If you mean for the original patch (which subsequently broke the reads) then
no. It was more or less even for all the other tests. It fixed the randwrite
issue by moving it to randread. Everything else we run regularly was about
the same. So no extra goodness to help decide :)
Cheers,
Phil
>
> ---
>
> sched/fair: Dequeue sched_delayed tasks when waking to a busy CPU
>
> Phil Auld (Redhat) reported an fio benchmark regression having been found
> to have been caused by addition of the DELAY_DEQUEUE feature, suggested it
> may be related to wakees losing the ability to migrate, and confirmed that
> restoration of same indeed did restore previous performance.
>
> V2: do not rip buddies apart, convenient on/off switch
>
> Fixes: 152e11f6df29 ("sched/fair: Implement delayed dequeue")

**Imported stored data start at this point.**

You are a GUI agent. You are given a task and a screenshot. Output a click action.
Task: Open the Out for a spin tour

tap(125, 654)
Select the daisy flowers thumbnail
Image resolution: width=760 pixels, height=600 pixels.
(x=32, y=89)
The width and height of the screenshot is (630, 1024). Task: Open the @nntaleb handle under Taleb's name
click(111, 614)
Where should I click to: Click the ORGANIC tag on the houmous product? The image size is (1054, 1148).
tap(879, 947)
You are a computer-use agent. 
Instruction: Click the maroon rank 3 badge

> Signed-off-by: Mike Galbraith <efault@xxxxxx>
> ---
> kernel/sched/core.c | 51 ++++++++++++++++++++++++++++++------------------
> kernel/sched/features.h | 5 ++++
> kernel/sched/sched.h | 5 ++++
> 3 files changed, 42 insertions(+), 19 deletions(-)
>
> --- a/kernel/sched/core.c
> +++ b/kernel/sched/core.c
> @@ -3783,28 +3783,41 @@ ttwu_do_activate(struct rq *rq, struct t
> */
> static int ttwu_runnable(struct task_struct *p, int wake_flags)
> {
> - struct rq_flags rf;
> - struct rq *rq;
> - int ret = 0;
> -
> - rq = __task_rq_lock(p, &rf);
> - if (task_on_rq_queued(p)) {
> - update_rq_clock(rq);
> - if (p->se.sched_delayed)
> - enqueue_task(rq, p, ENQUEUE_NOCLOCK | ENQUEUE_DELAYED);
> - if (!task_on_cpu(rq, p)) {
> - /*
> - * When on_rq && !on_cpu the task is preempted, see if
> - * it should preempt the task that is current now.
> - */
> - wakeup_preempt(rq, p, wake_flags);
> + CLASS(__task_rq_lock, rq_guard)(p);
> + struct rq *rq = rq_guard.rq;
> +
> + if (!task_on_rq_queued(p))
> + return 0;
> +
> + update_rq_clock(rq);
> + if (p->se.sched_delayed) {
> + int queue_flags = ENQUEUE_DELAYED | ENQUEUE_NOCLOCK;
> + int dequeue = sched_feat(DEQUEUE_DELAYED);
> +
> + /*
> + * Since sched_delayed means we cannot be current anywhere,
> + * dequeue it here and have it fall through to the
> + * select_task_rq() case further along in ttwu() path.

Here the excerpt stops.